Use GitOps to standardize runner blueprints, attestation policies, and secrets factory configurations. Typical patterns:

  • Store attestation policy YAML and image hashes in Git; reconcile via ArgoCD/Flux to ensure only approved images are used.
  • Use pull-request workflows to modify runner templates, ensuring human review and audit trails.
  • Emit status back to Git (e.g., annotations or a status repo) after each provisioning event for end-to-end traceability.

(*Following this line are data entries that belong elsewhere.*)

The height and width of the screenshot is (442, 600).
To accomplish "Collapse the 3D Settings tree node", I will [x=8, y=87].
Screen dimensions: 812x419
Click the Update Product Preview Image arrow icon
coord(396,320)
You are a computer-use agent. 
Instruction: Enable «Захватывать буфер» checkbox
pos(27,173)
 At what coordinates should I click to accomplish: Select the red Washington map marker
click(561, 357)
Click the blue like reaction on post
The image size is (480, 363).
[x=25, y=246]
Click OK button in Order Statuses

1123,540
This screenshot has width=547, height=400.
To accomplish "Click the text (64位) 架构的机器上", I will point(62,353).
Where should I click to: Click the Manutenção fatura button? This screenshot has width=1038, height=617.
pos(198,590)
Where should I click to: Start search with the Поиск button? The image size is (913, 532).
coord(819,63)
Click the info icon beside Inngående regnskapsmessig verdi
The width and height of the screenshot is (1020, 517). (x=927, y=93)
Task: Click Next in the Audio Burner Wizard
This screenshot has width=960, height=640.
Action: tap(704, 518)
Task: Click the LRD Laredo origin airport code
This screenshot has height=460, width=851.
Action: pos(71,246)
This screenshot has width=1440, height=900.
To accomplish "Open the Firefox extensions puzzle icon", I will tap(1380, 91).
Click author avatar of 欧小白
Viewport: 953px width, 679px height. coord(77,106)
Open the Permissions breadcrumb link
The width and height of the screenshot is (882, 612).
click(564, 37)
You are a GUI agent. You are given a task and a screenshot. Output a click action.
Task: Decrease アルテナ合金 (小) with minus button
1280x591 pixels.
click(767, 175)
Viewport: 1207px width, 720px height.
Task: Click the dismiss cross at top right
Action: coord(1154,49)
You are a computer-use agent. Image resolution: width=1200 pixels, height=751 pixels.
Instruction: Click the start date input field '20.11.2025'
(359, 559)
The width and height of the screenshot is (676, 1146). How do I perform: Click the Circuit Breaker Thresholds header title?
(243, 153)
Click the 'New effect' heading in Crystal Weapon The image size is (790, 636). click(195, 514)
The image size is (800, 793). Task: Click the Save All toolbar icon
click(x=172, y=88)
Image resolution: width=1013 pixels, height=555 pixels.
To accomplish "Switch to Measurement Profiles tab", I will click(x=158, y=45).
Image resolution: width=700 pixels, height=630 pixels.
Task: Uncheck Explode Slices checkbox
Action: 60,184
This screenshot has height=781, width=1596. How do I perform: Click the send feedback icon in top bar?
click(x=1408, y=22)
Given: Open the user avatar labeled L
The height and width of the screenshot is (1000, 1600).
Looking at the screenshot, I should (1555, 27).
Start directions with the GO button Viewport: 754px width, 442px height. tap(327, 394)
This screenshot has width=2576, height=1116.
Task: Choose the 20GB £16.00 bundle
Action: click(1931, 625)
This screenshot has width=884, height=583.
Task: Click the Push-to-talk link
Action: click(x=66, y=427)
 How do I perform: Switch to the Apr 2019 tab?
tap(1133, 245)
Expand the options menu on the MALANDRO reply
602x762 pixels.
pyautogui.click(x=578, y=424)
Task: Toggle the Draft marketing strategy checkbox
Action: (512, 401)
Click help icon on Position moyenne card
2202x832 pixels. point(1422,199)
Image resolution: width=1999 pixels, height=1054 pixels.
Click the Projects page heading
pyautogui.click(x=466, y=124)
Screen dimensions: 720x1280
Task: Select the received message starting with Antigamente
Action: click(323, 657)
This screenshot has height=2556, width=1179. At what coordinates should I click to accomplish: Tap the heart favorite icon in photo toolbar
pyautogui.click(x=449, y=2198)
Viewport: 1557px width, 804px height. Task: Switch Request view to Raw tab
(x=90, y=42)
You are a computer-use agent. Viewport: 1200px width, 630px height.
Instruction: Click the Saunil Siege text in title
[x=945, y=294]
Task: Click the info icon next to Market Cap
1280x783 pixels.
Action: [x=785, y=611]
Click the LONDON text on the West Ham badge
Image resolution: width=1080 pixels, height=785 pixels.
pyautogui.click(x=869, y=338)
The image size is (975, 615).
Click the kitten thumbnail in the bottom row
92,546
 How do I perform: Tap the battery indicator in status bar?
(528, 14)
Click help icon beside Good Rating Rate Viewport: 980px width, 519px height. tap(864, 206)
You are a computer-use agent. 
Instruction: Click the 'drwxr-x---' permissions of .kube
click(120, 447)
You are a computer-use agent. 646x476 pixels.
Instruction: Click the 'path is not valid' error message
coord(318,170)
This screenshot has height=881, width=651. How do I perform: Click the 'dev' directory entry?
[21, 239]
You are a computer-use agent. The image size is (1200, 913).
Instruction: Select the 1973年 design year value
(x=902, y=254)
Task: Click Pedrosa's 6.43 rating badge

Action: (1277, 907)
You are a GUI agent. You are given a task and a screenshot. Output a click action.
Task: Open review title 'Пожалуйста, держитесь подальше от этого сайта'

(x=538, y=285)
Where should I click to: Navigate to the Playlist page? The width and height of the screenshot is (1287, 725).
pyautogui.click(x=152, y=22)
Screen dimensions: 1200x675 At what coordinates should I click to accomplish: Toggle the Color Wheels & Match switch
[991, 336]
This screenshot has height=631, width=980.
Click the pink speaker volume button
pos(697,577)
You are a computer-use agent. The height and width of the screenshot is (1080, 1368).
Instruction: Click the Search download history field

Operational considerations and failure modes

  • Attestation failures: ensure fallback logging shows PCRs/quotes and compare with policy; avoid silent acceptance of unverified hosts.
  • Network interruptions: cache minimal policy and retry attestation; revoke any issued secrets immediately on ambiguous states.
  • Performance: ephemeral provisioning adds latency—use warm pools of pre-attested, short-lived hosts if you need low-latency starts, but maintain frequent reprovisioning to reduce drift.
  • Cost: ephemeral cloud VMs can increase bill; balance job batching, spot instances, and warm pools to optimize cost vs. security.

Tooling recommendations

  • Attestation: TPM tooling (tpm2-tools), Intel SGX SDK, or cloud attestation services (Azure Attestation, AWS Nitro Enclaves attestation).
  • Secrets and dynamic credentials: HashiCorp Vault, AWS IAM Roles Anywhere, or short-lived cloud IAM tokens.
  • CI orchestration: self-hosted GitHub/GitLab runners, Tekton TaskRuns, or ephemeral Jenkins agents managed via Kubernetes.
  • Attestation/provenance: Sigstore (cosign, rekor), in-toto, SLSA, and SBOM generation (cyclonedx/spdx).

Conclusion

Attested Ephemeral CI Runners bring together hardware-backed identity, ephemeral secrets, GitOps automation, and verifiable attestations to deliver CI that is both secure and auditable. By following a declarative GitOps flow, validating hosts via TPM/SGX attestation, minting narrowly scoped credentials, and signing provenance with tools like Sigstore and in-toto, organizations can substantially reduce pipeline attack surface while improving reproducibility and trust in releases.

Ready to prototype attested ephemeral runners? Start by creating a GitOps repo for runner templates and wire a Vault attestation policy—then iterate by adding signed provenance to your builds.